It seems that the entire thing is related to how much ash the coal makes. If your coal is not making much ash the SV and the hysteresis must be reduced accordingly to keep the fire high in the tube.
If this fault is judged as critical, and it seems to me it should be, then a little learning from ISO 9001 would seems appropriate. Laughing it off just does not make it (sorry whistle). So is the input specification to this issue is no explosions? If so then what are the processes and procedures to arrive at an output spec where this does not happen. Obvious, of course, most quality management is but first we set up IQ/OQ. If I sound like a burned out ex QC manager of an aseptic unit (I needed a job and it paid incredibly well) unit who suffered as a bought in consultant for a customer under a 483 violation (google that) from the FDA and what it took to fix that then I confess that is me. Injectibles most be sterile and coal stoves must not explode in the night - to me it is the same. So qualitative statements like "hysteresis must be reduced accordingly" would mean nothing to an FDA inspector and it means the same to me. Yanche muttering darkly about understanding anthratubes also is a non-sequitur.

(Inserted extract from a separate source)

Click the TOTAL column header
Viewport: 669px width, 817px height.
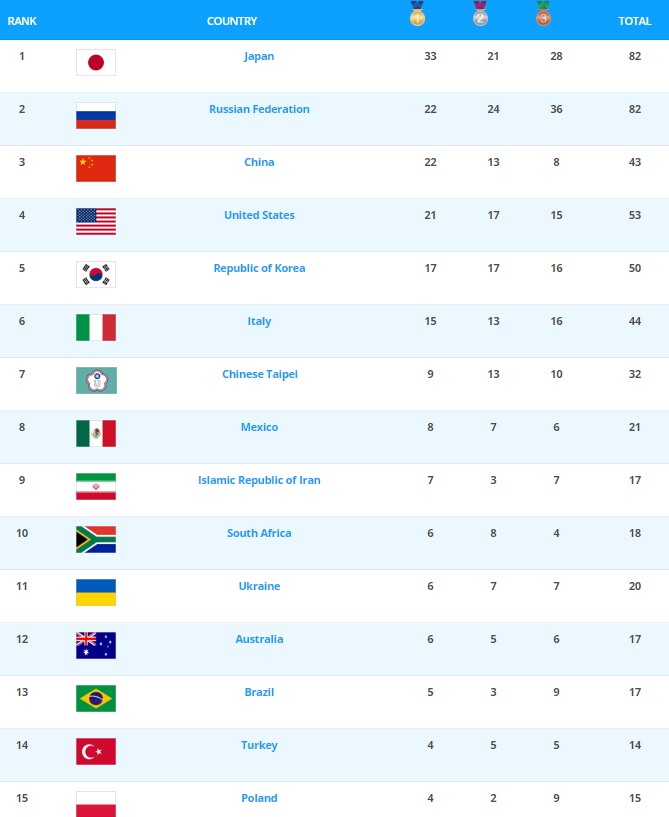point(635,21)

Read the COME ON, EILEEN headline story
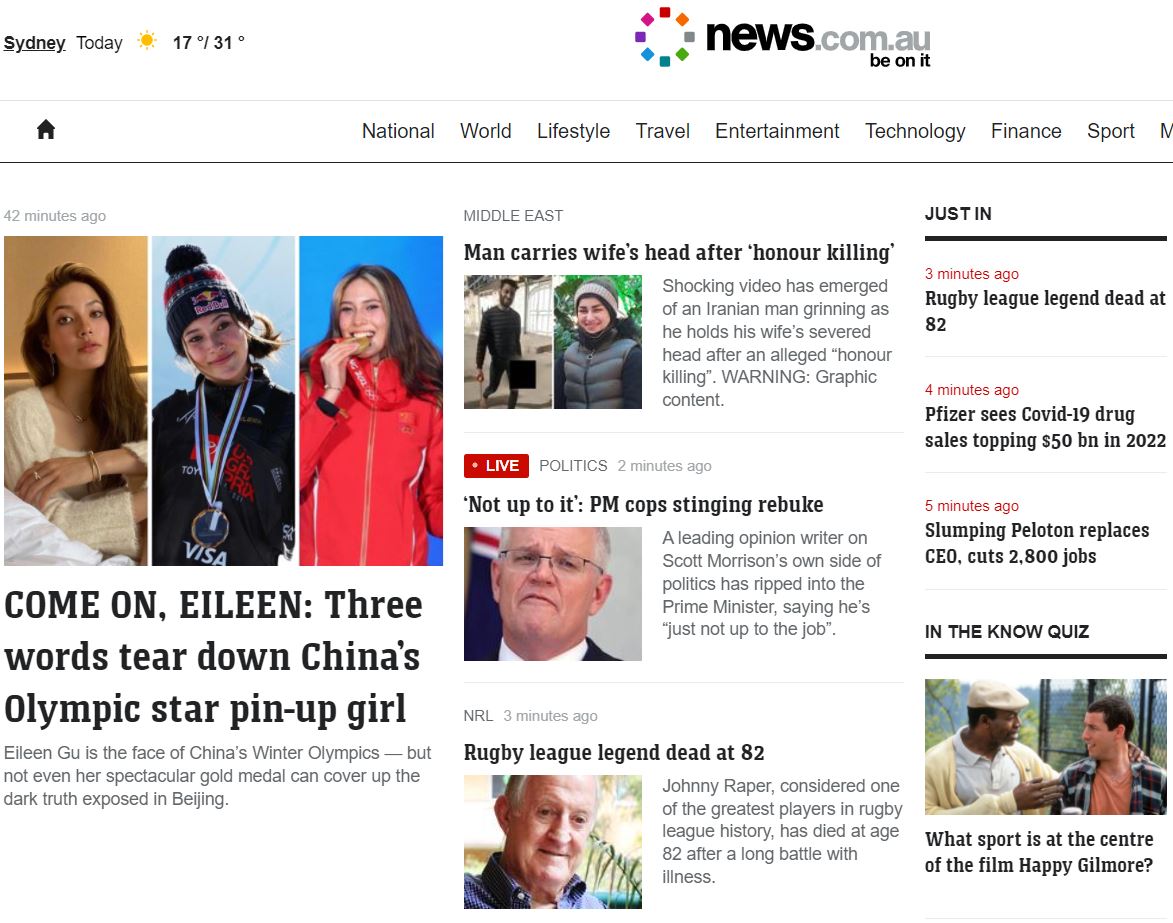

A graph correlating ash to hysteresis must be constructed and validated. That even assumes you believe at this point that is the only problem here and I suspect it is multivariate. Given the number of brilliant minds looking at this one a single source fix would have been discovered by now. There needs to be a explosion/no explosion area of the graph and the stove controls need to automatically prevent that from happening. My friends you are light years from that point - sorry these arguments are not convincing. It would be nice to fix this before someone blows themselves up. Never mind the human tragedy, an injury attorney will own AHS after the trial.